Gardenia bushes have special nutritional needs, too - see the Plant Care section below.
Other than all that - easy peasy!
These shrubs vary in size by variety - most are larger plants, like the popular Miami Supreme, that can be kept about 4 to 5 feet tall by 4 feet wide, though some dwarf gardenias are available that only grow to about 2 feet.
Some cultivars like Veitchii are full-size shrubs that have smaller blossoms and leaves.
You can also grow gardenias in tree form (buy one already trained) and let them get 8 to 10 feet, if you want.
They're generally fast growers that take full sun to partial shade, and do best in Zone 10. They are evergreen unless winter is harsh, causing the plant to drop some leaves.
Buy a grafted plant (usually all gardenias sold in nurseries are grafted) to avoid nematodes, which feed on the shrub's roots.
A gardenia bush is considered deer-resistant, though there are no guarantees.
Add top soil (or organic peat moss) mixed with composted cow manure to the hole when you plant. Handle the rootball gently during planting.
Trim back after the heaviest bloom period is over.

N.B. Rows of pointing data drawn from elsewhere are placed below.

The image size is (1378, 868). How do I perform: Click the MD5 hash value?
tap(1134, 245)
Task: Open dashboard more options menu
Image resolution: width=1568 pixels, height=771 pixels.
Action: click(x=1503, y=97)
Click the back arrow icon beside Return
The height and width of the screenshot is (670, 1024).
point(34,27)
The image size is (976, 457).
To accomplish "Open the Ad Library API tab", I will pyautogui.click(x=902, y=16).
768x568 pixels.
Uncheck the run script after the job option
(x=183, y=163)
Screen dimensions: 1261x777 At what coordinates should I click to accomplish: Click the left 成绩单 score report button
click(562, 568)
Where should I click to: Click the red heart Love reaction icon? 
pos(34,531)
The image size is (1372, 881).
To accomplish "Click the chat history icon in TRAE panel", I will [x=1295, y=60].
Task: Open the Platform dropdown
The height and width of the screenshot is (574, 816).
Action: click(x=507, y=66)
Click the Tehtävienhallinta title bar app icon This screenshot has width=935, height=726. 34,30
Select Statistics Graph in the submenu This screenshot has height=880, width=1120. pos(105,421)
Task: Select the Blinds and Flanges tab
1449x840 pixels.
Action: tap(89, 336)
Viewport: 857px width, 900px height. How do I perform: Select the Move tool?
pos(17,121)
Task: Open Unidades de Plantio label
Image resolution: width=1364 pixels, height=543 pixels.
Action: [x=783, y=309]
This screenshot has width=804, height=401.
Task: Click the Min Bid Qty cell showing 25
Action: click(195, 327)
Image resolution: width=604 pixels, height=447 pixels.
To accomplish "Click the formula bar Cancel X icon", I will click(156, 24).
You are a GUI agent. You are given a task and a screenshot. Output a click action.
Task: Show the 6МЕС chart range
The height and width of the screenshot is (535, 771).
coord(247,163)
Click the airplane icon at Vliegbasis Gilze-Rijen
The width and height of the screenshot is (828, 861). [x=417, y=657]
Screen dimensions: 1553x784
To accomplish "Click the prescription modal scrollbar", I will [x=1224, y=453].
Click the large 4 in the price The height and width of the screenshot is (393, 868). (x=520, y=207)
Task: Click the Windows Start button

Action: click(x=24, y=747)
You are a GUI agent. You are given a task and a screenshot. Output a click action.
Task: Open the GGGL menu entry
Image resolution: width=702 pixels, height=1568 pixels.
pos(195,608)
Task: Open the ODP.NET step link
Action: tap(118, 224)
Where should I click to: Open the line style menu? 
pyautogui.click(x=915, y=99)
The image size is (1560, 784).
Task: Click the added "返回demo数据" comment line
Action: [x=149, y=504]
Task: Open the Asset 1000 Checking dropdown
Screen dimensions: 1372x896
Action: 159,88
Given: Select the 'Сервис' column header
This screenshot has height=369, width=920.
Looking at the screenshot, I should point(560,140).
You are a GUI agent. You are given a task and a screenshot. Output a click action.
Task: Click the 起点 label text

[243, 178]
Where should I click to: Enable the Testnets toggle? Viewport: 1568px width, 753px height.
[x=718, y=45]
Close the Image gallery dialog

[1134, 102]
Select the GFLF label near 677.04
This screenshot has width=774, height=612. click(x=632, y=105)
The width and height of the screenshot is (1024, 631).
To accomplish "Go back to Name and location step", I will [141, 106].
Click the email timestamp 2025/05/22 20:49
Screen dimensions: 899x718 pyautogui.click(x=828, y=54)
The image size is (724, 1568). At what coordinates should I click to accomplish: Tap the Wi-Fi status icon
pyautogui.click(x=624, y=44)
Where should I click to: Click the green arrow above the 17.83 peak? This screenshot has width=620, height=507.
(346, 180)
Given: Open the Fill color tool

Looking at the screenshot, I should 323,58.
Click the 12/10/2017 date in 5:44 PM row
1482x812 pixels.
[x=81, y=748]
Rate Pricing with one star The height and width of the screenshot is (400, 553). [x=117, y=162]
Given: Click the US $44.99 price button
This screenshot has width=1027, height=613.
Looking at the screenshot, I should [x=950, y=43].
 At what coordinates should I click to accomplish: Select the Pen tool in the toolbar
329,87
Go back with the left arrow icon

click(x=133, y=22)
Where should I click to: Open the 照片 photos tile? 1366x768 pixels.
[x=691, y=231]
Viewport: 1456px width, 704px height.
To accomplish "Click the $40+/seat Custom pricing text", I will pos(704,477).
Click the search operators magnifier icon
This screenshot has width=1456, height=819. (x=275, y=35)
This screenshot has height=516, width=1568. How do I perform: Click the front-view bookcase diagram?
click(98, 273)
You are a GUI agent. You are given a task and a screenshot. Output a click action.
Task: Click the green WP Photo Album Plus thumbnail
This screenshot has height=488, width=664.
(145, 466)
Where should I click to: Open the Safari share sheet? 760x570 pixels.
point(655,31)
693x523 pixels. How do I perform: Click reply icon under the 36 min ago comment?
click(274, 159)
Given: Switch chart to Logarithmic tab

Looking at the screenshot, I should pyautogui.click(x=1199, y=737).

Water on a regular basis...letting the plant dry out a bit between waterings. Avoid keeping it too wet or letting it go too dry. This can cause flower buds to drop, yellow leaves or fungus and insect problems.
Fertilize twice a year with granular fertilizer specially formulated for gardenias and azaleas - with numbers like 7-0-8. Apply after the heavy spring/summer bloom and again in fall before October 1st.
During the time when using granular is a no-no, your plant might show nutritional-deficiency signs of overall yellowing. Apply EME (Essential Minor Elements).
Most varieties will grow big and fat so place them 3 feet apart, though dwarf varieties can go 2 feet apart.
Come out from the house 2-1/2 to 3 feet. If placing along a walkway (non-concrete) come in 3 feet. By a doorway, place 3 feet away to allow for future growth.
A gardenia bush does fine in a large container - as long as you can get the hang of when to water.